Task to complete:
For the data below, restate word for word only the lines from the line containing "Toggle the left sidebar panel icon" through the line containing "has width=638, height=649.", both ends included.
*** Data under study ***
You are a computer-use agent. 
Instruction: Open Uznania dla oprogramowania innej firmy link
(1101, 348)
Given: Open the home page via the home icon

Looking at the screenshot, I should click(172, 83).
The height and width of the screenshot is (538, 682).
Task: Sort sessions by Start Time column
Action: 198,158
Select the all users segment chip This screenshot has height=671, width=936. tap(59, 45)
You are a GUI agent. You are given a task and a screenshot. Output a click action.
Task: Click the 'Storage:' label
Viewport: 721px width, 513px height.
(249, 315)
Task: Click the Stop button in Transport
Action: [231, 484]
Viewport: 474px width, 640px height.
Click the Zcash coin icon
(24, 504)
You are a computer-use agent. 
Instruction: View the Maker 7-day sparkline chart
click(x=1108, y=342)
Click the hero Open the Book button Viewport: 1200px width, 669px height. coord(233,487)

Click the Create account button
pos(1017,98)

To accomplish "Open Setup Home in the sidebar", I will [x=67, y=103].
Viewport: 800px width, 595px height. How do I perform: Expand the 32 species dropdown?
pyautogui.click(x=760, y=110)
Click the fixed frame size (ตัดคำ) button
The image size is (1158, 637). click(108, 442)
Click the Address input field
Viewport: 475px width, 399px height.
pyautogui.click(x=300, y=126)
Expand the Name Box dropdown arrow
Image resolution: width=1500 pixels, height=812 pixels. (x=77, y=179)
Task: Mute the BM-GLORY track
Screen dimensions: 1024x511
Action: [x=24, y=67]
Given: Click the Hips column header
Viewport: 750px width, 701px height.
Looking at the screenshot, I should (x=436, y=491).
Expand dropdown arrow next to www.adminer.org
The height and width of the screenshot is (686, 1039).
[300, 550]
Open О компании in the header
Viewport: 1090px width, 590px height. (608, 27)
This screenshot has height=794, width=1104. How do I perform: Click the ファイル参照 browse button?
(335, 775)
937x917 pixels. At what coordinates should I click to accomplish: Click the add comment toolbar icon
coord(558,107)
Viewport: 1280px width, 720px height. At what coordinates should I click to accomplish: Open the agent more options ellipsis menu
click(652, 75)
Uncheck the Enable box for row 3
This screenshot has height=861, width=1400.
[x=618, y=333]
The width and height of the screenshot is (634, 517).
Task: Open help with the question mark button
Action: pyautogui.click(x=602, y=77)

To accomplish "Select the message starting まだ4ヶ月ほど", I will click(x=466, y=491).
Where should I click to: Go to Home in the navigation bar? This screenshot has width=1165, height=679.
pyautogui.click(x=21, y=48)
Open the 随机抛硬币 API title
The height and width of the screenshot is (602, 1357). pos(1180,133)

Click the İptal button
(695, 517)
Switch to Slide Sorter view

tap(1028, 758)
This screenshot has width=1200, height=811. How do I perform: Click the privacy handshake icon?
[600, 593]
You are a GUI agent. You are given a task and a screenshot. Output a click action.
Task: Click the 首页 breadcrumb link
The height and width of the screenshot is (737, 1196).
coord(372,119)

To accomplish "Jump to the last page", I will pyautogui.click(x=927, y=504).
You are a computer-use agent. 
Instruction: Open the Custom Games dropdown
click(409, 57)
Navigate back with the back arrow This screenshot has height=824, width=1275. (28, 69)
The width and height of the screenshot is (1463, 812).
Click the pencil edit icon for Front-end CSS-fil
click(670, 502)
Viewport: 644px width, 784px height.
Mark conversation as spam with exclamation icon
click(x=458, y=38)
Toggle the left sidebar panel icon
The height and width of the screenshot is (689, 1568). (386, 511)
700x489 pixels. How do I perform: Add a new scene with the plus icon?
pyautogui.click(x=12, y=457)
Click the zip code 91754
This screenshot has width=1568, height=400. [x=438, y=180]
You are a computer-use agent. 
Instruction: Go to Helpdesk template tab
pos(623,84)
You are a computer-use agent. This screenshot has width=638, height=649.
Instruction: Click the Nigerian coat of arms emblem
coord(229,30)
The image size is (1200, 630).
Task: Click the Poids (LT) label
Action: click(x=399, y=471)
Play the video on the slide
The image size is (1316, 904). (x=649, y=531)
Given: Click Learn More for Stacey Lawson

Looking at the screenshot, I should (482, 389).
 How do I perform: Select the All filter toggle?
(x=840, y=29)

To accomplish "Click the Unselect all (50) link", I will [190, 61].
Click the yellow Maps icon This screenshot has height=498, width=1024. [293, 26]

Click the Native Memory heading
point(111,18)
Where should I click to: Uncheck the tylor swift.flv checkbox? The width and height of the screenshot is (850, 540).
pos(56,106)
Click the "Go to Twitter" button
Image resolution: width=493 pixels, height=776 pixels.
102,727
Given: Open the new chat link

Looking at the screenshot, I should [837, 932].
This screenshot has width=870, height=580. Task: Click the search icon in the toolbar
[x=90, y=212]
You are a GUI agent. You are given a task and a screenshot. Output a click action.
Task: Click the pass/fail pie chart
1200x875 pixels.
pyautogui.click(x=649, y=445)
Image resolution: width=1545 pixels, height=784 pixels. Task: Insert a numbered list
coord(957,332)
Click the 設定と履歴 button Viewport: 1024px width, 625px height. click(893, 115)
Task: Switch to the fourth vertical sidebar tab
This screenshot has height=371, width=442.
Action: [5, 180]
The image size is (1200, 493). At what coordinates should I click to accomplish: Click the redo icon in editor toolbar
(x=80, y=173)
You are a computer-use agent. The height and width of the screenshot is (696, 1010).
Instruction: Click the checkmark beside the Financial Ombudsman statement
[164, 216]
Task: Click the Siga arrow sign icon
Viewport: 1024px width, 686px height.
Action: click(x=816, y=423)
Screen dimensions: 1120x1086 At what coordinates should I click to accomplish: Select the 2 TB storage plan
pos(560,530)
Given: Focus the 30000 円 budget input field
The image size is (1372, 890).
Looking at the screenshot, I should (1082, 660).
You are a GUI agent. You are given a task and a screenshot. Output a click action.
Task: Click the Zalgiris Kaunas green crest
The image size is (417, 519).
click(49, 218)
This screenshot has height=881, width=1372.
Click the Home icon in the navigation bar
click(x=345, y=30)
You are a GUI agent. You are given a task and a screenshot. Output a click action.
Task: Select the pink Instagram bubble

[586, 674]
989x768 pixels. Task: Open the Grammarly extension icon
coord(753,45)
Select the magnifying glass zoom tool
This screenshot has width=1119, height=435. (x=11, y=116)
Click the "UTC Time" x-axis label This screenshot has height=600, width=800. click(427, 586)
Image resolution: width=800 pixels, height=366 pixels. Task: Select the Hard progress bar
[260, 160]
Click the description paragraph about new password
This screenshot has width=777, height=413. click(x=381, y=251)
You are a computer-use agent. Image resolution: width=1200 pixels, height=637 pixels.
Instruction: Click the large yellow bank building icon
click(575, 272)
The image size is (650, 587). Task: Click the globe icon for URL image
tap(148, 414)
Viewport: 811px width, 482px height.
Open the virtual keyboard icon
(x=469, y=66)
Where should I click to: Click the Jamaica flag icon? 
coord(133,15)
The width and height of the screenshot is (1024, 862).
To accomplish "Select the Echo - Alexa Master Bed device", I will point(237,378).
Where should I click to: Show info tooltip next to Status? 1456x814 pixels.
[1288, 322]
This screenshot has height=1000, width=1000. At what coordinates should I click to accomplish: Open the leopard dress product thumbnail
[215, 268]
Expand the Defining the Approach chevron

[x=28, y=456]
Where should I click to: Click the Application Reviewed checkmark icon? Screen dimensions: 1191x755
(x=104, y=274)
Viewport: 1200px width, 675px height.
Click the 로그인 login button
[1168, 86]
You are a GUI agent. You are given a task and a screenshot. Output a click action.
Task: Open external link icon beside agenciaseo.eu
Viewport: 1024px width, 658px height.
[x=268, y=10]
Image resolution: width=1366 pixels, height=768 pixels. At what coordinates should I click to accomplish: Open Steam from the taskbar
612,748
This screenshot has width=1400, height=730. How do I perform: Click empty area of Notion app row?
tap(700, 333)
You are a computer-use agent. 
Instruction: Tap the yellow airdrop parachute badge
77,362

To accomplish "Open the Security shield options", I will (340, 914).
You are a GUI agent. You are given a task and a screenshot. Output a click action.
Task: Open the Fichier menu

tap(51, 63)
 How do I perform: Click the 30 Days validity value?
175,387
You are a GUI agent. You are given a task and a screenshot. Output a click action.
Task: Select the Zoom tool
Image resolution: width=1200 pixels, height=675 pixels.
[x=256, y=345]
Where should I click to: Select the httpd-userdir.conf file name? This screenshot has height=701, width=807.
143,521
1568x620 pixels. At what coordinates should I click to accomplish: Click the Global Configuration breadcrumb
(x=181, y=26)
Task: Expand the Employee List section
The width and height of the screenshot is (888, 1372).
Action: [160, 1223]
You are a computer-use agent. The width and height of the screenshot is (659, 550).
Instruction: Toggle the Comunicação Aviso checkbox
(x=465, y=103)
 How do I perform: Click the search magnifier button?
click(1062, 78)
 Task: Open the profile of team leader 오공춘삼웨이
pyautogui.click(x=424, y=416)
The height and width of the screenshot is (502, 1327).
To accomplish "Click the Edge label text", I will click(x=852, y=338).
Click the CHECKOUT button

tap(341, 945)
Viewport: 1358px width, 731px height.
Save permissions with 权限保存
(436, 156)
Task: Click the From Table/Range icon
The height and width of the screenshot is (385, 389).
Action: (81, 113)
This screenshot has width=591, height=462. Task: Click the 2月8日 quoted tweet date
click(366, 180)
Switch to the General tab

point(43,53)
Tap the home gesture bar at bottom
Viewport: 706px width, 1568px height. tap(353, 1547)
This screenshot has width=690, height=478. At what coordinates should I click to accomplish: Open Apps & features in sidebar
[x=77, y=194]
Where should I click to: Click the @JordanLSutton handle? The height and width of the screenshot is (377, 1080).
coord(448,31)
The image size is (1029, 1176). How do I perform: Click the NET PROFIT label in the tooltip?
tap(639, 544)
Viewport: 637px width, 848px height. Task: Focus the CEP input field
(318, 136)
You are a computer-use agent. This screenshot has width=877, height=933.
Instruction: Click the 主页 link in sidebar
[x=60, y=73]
***
Solution:
Toggle the left sidebar panel icon
The height and width of the screenshot is (689, 1568). (386, 511)
700x489 pixels. How do I perform: Add a new scene with the plus icon?
pyautogui.click(x=12, y=457)
Click the zip code 91754
This screenshot has width=1568, height=400. [x=438, y=180]
You are a computer-use agent. 
Instruction: Go to Helpdesk template tab
pos(623,84)
You are a computer-use agent. This screenshot has width=638, height=649.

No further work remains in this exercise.